ChatGPT's Voice, Google Fake Reviews, Amazon's Antitrust Moment

ChatGPT Finds Its Voice

ChatGPT is now a true virtual assistant. It can understand images and speak to you using one of several very human sounding synthetic voices. The image search capability is similar to Google Lens: take a picture or upload an image. The drawing tool can be used to focus on a portion of an image. (I didn't test this.) The speech component is available on ChatGPT's mobile apps, which you need to update, while image search will be on the desktop as well. Whereas Alexa, Google Assistant and Siri are effectively voice front ends for search, ChatGPT's voice interaction feels much more "conversational" and natural. You engage with it very differently than the others. That's almost immediately apparent. It doesn't have Google's up-to-date index of content – you can't ask it about the weather or sports scores – but I was able to carry on extensive conversations about travel and get good information. And it understands context. You can just ask follow-up questions, you don't need to refine queries. It's not perfect but very promising.

Source: ChatGPT

Our take:

  • Younger users are going to gravitate toward these kinds of "search" experiences, as they evolve. This is what Google Assistant aspires to be.
  • This user experience + Bing would make it compelling. There's also a text record of your conversation in the app.
  • This will force Google to make Bard more conversational or truly merge Bard and Google Assistant. It's one evolutionary path for search.
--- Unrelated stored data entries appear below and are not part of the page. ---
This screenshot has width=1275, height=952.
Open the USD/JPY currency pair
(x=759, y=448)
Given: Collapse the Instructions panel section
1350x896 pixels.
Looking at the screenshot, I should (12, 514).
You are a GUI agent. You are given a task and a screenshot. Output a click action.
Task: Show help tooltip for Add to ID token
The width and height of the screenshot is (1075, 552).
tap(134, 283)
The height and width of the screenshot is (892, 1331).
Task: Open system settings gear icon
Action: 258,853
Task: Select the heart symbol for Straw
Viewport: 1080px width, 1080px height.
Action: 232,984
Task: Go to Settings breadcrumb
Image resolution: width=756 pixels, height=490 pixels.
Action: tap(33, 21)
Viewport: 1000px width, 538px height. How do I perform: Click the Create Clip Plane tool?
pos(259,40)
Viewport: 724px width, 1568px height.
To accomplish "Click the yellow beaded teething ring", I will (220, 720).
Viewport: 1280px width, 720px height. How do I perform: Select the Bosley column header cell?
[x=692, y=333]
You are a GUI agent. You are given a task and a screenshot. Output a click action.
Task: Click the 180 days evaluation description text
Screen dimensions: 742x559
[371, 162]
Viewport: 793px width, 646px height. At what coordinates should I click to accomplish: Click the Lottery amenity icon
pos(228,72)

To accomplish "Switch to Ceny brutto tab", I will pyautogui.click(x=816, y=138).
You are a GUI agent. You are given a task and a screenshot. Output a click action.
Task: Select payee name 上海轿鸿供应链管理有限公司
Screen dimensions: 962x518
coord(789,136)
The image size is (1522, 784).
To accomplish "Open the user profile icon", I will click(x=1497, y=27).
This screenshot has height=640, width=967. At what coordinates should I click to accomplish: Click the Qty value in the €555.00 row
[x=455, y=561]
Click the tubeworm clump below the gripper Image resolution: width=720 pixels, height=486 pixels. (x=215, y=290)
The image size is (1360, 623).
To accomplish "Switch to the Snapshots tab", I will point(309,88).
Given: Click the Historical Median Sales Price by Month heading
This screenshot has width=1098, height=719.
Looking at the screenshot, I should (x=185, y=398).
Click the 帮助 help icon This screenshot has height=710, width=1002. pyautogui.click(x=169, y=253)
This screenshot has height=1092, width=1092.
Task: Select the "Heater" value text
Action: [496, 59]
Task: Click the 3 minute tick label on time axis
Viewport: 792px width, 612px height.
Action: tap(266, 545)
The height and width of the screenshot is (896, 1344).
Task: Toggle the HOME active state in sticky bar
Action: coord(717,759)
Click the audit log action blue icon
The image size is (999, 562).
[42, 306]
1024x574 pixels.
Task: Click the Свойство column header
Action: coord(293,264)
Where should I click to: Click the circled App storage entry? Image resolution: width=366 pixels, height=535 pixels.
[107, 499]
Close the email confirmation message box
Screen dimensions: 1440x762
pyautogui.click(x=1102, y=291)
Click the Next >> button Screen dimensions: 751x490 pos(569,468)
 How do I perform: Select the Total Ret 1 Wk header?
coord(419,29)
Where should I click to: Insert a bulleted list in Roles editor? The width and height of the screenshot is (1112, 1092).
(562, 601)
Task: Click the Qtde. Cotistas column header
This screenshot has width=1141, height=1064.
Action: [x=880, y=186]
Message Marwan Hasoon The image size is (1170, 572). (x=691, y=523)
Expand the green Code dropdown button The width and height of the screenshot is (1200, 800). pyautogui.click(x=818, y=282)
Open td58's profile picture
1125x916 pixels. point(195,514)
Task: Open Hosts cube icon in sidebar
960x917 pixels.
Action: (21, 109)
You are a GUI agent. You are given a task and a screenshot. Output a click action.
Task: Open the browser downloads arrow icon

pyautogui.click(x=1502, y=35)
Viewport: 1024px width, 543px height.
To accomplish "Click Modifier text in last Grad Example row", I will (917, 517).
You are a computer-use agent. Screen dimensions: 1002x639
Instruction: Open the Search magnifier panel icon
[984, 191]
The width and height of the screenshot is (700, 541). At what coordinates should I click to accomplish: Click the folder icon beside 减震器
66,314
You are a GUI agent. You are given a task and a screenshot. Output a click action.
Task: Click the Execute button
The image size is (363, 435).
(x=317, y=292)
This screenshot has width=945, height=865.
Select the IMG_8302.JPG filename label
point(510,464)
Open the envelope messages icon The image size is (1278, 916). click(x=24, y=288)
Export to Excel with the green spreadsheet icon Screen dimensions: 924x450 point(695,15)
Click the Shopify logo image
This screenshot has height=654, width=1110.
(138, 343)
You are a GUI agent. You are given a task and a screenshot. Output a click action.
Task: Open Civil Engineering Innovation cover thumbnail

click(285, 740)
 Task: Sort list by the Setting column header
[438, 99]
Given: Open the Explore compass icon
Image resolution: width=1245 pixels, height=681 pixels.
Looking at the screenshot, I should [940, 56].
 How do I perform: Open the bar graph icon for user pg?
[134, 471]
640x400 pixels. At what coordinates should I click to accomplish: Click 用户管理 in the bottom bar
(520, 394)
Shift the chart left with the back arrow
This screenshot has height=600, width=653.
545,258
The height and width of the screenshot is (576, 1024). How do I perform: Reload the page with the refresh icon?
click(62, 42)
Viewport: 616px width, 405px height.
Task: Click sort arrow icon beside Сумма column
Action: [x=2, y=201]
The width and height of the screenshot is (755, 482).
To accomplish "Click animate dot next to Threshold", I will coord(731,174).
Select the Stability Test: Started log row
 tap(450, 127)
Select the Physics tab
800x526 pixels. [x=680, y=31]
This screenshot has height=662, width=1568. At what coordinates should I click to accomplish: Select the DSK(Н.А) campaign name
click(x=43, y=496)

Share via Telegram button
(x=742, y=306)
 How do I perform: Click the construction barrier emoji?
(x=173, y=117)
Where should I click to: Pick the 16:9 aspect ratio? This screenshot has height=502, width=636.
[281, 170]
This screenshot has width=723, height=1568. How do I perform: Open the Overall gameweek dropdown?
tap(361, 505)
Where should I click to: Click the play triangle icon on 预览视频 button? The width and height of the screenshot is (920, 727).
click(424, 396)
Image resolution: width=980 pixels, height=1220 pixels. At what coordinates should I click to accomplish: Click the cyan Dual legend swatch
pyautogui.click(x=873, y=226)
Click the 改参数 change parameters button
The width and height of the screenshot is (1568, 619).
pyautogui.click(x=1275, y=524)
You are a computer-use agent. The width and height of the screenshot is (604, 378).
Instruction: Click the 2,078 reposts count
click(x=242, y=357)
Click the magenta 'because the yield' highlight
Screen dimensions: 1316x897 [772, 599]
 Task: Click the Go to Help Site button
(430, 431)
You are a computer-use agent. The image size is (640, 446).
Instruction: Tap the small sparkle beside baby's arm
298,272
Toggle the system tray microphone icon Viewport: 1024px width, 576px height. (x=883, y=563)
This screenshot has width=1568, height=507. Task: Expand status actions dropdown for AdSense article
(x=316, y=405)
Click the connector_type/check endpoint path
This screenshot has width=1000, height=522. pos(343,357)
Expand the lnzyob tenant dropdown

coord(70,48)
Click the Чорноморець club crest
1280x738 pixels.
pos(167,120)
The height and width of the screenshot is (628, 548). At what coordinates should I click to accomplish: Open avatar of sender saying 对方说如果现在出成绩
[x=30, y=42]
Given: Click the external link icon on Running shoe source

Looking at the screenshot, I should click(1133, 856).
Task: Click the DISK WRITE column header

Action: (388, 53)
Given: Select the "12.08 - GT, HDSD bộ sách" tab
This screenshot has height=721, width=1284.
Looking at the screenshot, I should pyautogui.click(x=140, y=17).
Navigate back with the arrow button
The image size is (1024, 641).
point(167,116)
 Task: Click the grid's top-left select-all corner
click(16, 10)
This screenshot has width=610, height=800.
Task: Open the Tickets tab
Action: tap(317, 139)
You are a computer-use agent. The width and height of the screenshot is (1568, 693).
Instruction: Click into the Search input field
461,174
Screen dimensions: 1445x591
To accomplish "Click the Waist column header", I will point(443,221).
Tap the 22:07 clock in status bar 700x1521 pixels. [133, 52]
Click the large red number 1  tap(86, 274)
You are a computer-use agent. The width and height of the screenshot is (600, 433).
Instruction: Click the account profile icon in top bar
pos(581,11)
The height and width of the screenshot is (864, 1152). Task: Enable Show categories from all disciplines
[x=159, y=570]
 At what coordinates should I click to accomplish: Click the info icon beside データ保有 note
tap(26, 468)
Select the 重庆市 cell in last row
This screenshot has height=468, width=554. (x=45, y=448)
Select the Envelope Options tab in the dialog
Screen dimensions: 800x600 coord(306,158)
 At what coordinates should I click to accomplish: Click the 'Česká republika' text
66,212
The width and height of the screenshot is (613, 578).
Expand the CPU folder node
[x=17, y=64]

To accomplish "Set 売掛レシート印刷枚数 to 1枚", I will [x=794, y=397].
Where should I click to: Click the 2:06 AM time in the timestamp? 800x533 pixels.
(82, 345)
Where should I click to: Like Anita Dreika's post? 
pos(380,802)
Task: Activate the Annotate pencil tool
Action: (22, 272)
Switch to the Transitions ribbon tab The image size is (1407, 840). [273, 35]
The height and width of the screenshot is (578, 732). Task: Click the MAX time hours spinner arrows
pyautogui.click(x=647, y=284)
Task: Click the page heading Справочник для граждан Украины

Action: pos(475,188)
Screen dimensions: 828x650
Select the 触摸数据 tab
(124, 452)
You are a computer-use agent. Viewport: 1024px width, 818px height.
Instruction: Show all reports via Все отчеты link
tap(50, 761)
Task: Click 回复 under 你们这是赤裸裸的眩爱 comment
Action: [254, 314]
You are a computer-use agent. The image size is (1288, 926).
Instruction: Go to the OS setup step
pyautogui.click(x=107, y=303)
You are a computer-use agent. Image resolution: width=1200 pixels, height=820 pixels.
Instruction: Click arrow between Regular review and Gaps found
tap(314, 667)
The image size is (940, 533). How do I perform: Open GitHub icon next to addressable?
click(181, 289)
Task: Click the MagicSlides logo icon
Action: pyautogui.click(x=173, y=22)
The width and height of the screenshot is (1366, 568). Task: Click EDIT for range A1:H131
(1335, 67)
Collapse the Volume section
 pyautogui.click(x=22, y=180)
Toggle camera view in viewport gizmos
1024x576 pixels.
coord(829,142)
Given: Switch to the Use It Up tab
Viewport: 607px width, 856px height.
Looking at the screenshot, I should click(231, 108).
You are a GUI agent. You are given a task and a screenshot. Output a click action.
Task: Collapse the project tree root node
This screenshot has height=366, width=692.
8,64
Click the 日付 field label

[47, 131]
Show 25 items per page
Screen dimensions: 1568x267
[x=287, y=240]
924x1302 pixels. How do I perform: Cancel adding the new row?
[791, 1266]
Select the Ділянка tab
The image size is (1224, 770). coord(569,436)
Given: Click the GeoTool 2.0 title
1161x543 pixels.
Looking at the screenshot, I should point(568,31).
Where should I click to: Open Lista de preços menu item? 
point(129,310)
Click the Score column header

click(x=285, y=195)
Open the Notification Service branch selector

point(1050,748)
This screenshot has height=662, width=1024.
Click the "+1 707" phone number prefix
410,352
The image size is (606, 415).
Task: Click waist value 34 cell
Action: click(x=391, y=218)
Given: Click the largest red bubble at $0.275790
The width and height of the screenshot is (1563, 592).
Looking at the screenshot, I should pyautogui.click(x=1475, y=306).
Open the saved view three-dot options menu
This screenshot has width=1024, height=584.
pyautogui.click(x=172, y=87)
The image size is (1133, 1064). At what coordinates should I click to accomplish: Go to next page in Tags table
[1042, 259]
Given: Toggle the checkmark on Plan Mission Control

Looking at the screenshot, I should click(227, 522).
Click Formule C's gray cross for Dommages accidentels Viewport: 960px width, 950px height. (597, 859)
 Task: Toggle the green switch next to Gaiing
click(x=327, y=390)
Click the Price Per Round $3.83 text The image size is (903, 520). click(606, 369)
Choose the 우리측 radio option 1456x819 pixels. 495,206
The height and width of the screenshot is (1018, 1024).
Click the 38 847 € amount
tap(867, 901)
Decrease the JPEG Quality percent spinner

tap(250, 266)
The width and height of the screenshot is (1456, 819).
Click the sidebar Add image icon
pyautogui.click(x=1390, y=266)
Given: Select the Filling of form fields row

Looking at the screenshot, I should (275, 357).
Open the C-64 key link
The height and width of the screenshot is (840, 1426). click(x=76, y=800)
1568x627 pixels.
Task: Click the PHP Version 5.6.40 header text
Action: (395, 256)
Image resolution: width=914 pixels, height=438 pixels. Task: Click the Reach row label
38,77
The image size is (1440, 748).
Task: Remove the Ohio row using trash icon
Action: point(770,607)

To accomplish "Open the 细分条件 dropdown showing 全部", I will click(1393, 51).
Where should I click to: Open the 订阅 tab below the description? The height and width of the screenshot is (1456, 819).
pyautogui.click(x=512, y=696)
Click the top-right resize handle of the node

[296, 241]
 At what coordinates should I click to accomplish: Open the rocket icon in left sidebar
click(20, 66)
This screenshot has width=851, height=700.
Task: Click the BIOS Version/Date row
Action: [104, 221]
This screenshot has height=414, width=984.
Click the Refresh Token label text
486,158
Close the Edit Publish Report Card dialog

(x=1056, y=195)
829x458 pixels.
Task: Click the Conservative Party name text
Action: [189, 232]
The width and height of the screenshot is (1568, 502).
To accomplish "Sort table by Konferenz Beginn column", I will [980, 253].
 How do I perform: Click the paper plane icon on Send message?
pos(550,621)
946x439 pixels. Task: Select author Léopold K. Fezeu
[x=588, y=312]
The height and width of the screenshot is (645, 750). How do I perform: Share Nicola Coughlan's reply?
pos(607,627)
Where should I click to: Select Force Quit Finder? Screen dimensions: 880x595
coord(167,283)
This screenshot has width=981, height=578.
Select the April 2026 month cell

Google: Our Fake Reviews <1%

A year ago the FTC announced it was making a new rule to address the proliferation of fake reviews online. Its aim is to give the agency more power to assess civil penalties. As part of that process, the FTC has sought comment from the public. Google, Yelp, Tripadvisor and others responded. It's interesting to read Google's comments, which detail its approach to review-fraud detection. Before reviews are posted, Google says, its machine learning looks at the user account and review content. Google uses text matching to detect repeated word patterns. It looks for duplicate content and bot-generated content. After posting, Google's systems "go back and check [reviews] at regular intervals to ensure they abide by our policies and to watch for questionable patterns." In 2021, Google says it took down almost 10% (95 million) of the 1 billion local reviews submitted. It also disabled a million user accounts. Google primarily uses machine learning but also relies on human input (internal teams, users, businesses). In its remarks, Google claims "the amount of [review fraud] ... is less than 1% of all of the content viewed on Maps."

Our take:

  • Google concludes, "[T]the FTC should be focused on the bad actors perpetuating fake reviews, not the platforms working hard to stop them."
  • This was in response to FTC Chair Lina Khan's earlier remark: "The platforms that host reviews may also ... benefit indirectly from fake ratings and ... turn a blind eye to misconduct that brings in revenue."
  • Google has Section 230 immunity from fake review liability. Not true in Europe. Review fraud is growing not slowing. It's certainly greater than 1%, which equals roughly 10 million fake reviews – by the way.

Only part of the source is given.